• Selected excerpt:
Skeleton of a linear scan register allocator.

runtime/vm/flow_graph_allocator.h

Index: runtime/vm/flow_graph_allocator.h
diff --git a/runtime/vm/flow_graph_allocator.h b/runtime/vm/flow_graph_allocator.h
index 7848d2b11822e7b5d6a25d69c61d9430cd34ba02..abef00c28554ab67543feb48ae96161e83fad5f1 100644
--- a/runtime/vm/flow_graph_allocator.h
+++ b/runtime/vm/flow_graph_allocator.h
@@ -10,12 +10,16 @@
 
 namespace dart {
 
+class FlowGraphBuilder;
+class LiveRange;
+class UseInterval;
+
 class FlowGraphAllocator : public ValueObject {
  public:
-  FlowGraphAllocator(const GrowableArray<BlockEntryInstr*>& postorder,
-                     intptr_t max_ssa_temp_index);
+  FlowGraphAllocator(const GrowableArray<BlockEntryInstr*>& block_order,
+                     FlowGraphBuilder* builder);
 
-  void ResolveConstraints();
+  void AllocateRegisters();
 
   // Build live-in and live-out sets for each block.
   void AnalyzeLiveness();
@@ -30,7 +34,7 @@ class FlowGraphAllocator : public ValueObject {
   bool UpdateLiveOut(BlockEntryInstr* instr);
 
   // Update live-in set for the given block: live-in should contain
-  // all values taht are live-out from the block and are not defined
+  // all values that are live-out from the block and are not defined
   // by this block.
   // Returns true if live-in set was changed.
   bool UpdateLiveIn(BlockEntryInstr* instr);
@@ -42,6 +46,55 @@ class FlowGraphAllocator : public ValueObject {
   // Print results of liveness analysis.
   void DumpLiveness();
 
+  // Visit blocks in the code generation order (reverse post order) and
+  // linearly assign consequent lifetime positions to every instruction.

• Problem details: Copy the register allocator diff word for word from "bool UpdateLiveIn(BlockEntryInstr* instr);" to "of liveness analysis.". The items after this point come from a separate source, not from the register allocator diff.

• Stored data:

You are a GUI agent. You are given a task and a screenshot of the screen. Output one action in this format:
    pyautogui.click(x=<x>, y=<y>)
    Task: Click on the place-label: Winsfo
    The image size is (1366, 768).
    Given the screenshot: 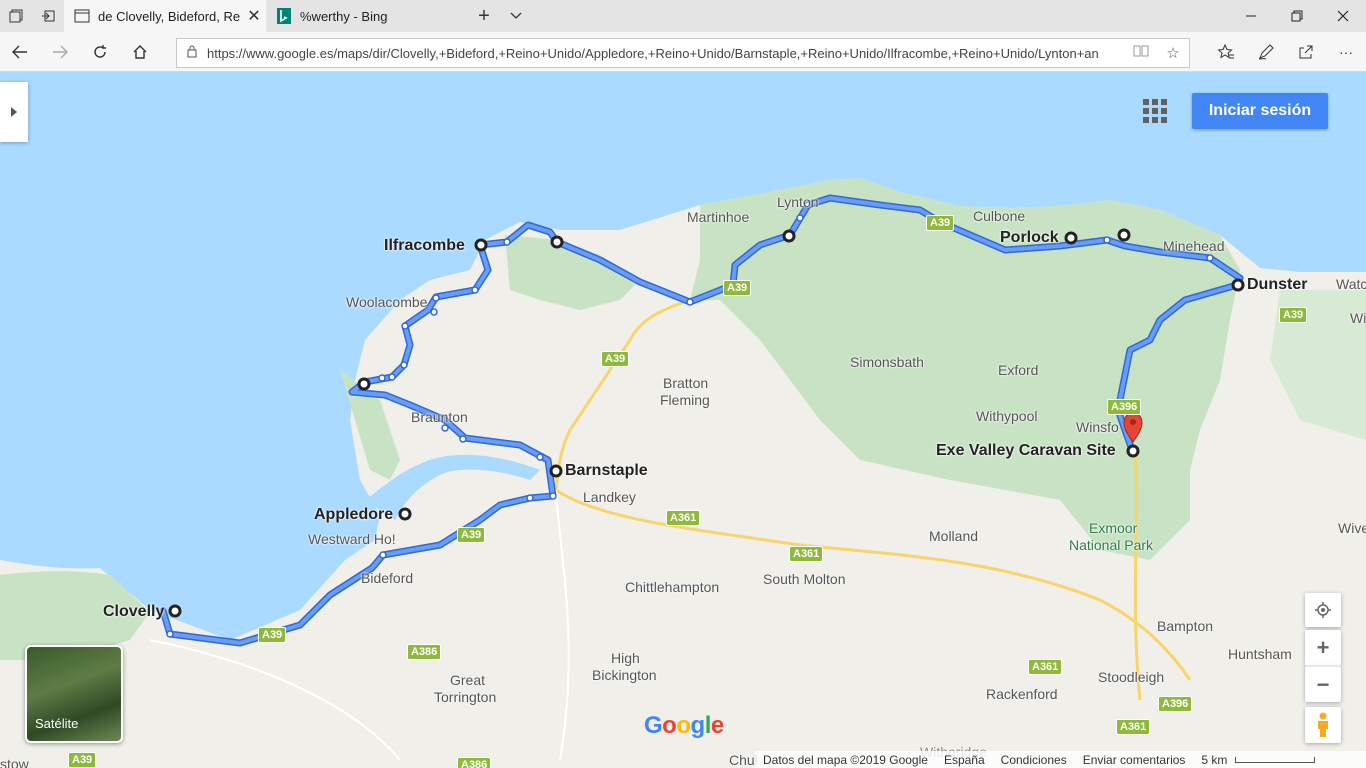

• Result of the task:
bool UpdateLiveIn(BlockEntryInstr* instr);
@@ -42,6 +46,55 @@ class FlowGraphAllocator : public ValueObject {
   // Print results of liveness analysis.